Aaditya Thackeray had held his last rally during the civic elections, when Congress leader Narayan Rane’s son Nitish Rane had planned to stage a protest play outside Sena Bhavan.
Yesterday’s rally was a bit different, as it was not against any person but against the UPA government at the Centre for raising the price of diesel by Rs 5 and limiting the number of subsidised LPG cylinders per household to six a year.
Over 6,000 at rally
The Shiv Sena protest managed to get more than 6,000 people — some estimates put the number closer to 7,000 — on the streets, the most so far in any protest organised by various political parties against price rise over three straight days.
The rally started around 10 am from Shivaji Park and got over at 11.15 am at Siddhivinayak temple.
Talk like the Tiger
For most Shiv Sena workers, the rally marked the first time they saw Aaditya Thackeray giving a speech at a public event. People who had gathered to hear him had only one thing to say: the young Thackeray was trying to talk like his grandfather. He started the speech with a line that was a throwback to the combination of wit and warning made famous by his grandfather.
“Congress ne aaz awaaz baghitla ahe, kanakhali awaaz nahi baghitla (the Congress has heard noise today, but it is yet to hear the sound of our slap),” he said. He thundered on about the festival season being on and how the government had chosen an inopportune moment to raise prices.
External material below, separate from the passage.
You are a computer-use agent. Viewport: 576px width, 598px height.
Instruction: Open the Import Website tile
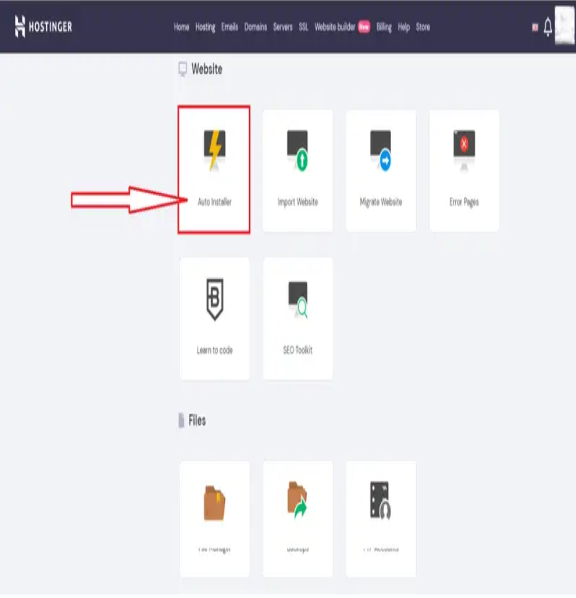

“Why are the prices going up when there’s a festival? This is the time when people do a lot of cooking and many go out,” he said. “This will impact the public directly.”
Shiv Sena MLC Dr Deepak Sawant, who was present at the rally, said Aaditya did a good job with his first public speech. “Aaditya has his own personality that marks his presence, but yes, he did sound similar to Balasaheb,” Sawant said.
“It (the similarity) has to be there, as at the end of the day Saheb is his grandfather. At his first speech at a public rally, he did a good job. If one can manage to pull this big a crowd within short notice on a Sunday, it’s commendable. There were many women who protested along with us, as they are the worst affected because of the price rise.”
Aaditya’s father Uddhav made an appearance at Siddhivinayak, at the end of the rally. “It’s high time that people like Mamata (Banerjee) and others take some steps rather than just keep threatening to do so,” he said.
“If (Sharad) Pawar is really concerned about the common man, then he should leave the government. The government is targeting the common man during festivals (Ganeshotsav). The PM, who otherwise prefers to remain silent, not only talks but also does so proudly when he has to hike prices.”